La perforación del pozo alcanza los 52 metros

Los trabajos, como viene sucediendo desde hace ocho días, han continuado durante toda la noche

La perforación de la galería vertical paralela a la que se encuentra Julen, el niño de dos años que cayó hace más de una semana a un pozo de 25 centímetros de diámetro y 110 metros de profundidad, ha alcanzado ya los 52 metros.

Los trabajos, como viene sucediendo desde hace ocho días, han continuado durante toda la noche, encontrándose de nuevo zonas con materiales muy duros de horadar, han precisado desde la Subdelegación del Gobierno en Málaga. Este contratiempo ha ralentizado las previsiones iniciales de llegar a los 60 metros durante esta pasada noche.

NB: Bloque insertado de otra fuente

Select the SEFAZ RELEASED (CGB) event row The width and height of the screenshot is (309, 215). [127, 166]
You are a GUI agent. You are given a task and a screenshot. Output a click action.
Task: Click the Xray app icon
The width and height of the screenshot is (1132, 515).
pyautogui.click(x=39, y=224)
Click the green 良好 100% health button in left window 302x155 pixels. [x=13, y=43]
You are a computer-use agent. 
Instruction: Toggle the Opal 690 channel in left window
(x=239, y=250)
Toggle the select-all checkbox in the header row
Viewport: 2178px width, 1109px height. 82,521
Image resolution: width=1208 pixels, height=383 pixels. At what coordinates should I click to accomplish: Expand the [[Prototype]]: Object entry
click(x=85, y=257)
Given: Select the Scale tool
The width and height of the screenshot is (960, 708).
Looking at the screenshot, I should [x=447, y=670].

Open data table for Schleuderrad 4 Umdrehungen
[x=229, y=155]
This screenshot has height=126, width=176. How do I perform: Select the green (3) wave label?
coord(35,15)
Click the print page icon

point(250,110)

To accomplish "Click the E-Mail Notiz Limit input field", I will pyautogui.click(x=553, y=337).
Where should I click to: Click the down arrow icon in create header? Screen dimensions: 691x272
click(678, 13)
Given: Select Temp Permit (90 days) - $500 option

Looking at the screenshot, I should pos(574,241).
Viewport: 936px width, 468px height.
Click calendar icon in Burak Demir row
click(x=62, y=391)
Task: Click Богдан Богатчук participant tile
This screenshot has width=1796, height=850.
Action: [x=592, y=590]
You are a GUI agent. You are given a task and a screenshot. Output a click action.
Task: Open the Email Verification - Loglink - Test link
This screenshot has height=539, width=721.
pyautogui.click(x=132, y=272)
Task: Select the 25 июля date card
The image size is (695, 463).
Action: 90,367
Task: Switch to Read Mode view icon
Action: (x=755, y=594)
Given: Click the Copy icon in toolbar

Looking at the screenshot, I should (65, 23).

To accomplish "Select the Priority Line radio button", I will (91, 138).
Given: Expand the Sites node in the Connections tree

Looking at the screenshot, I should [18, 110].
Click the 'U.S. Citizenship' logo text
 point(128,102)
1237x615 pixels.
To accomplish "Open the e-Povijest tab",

La zona donde se trabaja en Totalán es una unidad geológica “muy compleja”, formada por filitas y materiales de composición cuarcíticos. Tal y como dijo este domingo el delegado del Colegio de Ingenieros de Málaga, Ángel García Vidal, se va de materiales duros a muy duros.

Pese a todo, se sigue sin descanso para lograr el rescate del pequeño Julen. Una vez concluyan estas tareas de perforación se encamisará el pozo vertical paralelo, lo que llevará unas seis horas más.

Tras ello, a petición de la Brigada de Salvamento Minero de Hunosa, llegada desde Asturias la pasada semana, la galería vertical por la que ellos descenderán se rellenará con algo de tierra, en lo que se prevé emplear no más de dos o tres horas, para asegurar así su descenso.

Desde ese momento, la duración de los trabajos vendrá determinada por los materiales que estos especialistas encuentren en su camino. No obstante, estiman que podrían ser unas 24 horas, ya que, manualmente, unirán la cavidad paralela con el lugar donde se estima que está el pequeño para proceder a su rescate.

En esta zona del Dolmen del Cerro de la Corona se han movido más de 35.000 metros cúbicos de tierra en 36 horas. Como se ha venido indicando estos días por parte de los técnicos, se está ejecutando, a contrarreloj, una auténtica obra de ingeniería civil.

El sábado concluyó la plataforma, situada 23 metros por debajo de la boca del pozo donde se halla el pequeño. Desde ese punto comenzó alrededor de las 13.45 horas a trabajar la perforadora de manera incesante, encarando ya la recta final.

Cuando llegue el turno de los ocho expertos en rescate minero que participarán en estas complicadas labores, lo harán en turnos de dos. Bajarán en la cápsula de rescate, de 1,05 metros de diámetro por 2,5 de altura, diseñada por el director técnico del Consorcio Provincial de Bomberos de Málaga, Julián Moreno, y fabricada por herreros del municipio malagueño de Alhaurín de la Torre.

Esta cápsula, que parece un ascensor, se maneja a través de una grúa de precisión, y tiene conductos preparados de aire; además de un adosado para cargar casi 500 kilos de tierra.